THE PROBLEM: Transcribe each entry exactly; skip the images.

Dataset excerpts:

------------------------------

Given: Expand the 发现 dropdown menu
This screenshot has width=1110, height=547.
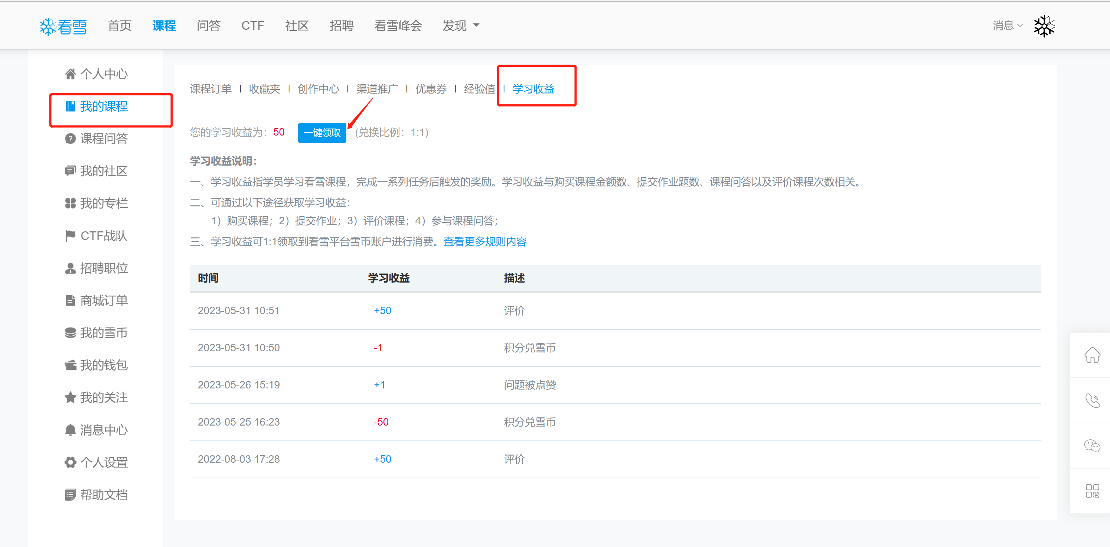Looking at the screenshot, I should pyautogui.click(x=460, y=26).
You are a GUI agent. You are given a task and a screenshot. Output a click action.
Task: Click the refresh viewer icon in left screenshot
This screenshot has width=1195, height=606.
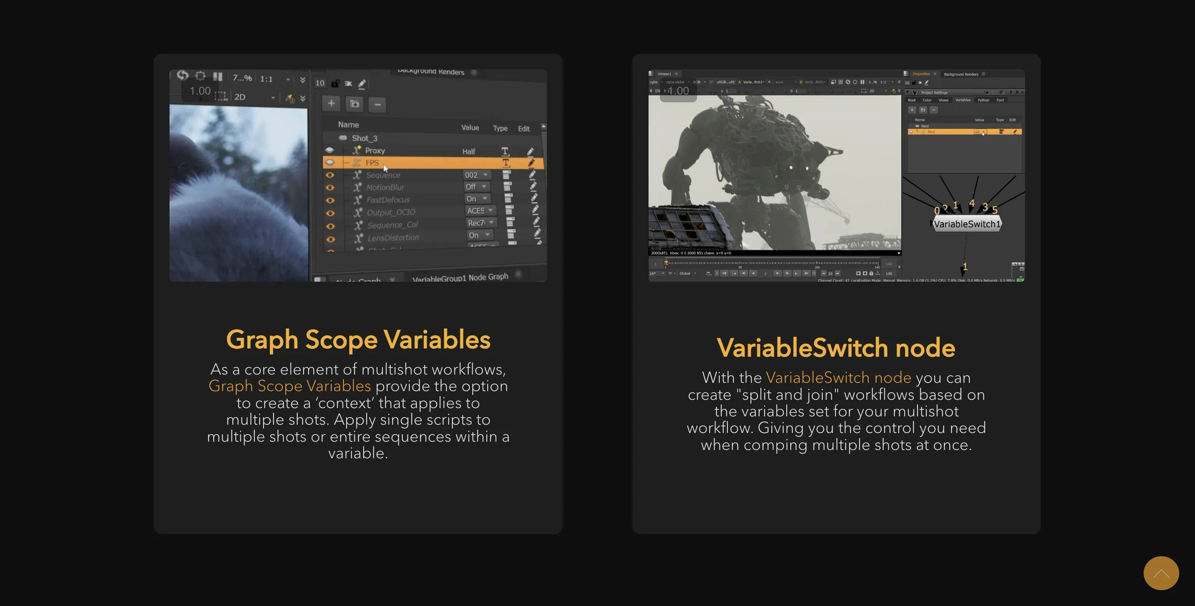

------------------------------

ANSWER TO THE EXERCISE:
Given: Expand the 发现 dropdown menu
This screenshot has width=1110, height=547.
Looking at the screenshot, I should pyautogui.click(x=460, y=26).
You are a GUI agent. You are given a task and a screenshot. Output a click action.
Task: Click the refresh viewer icon in left screenshot
This screenshot has width=1195, height=606.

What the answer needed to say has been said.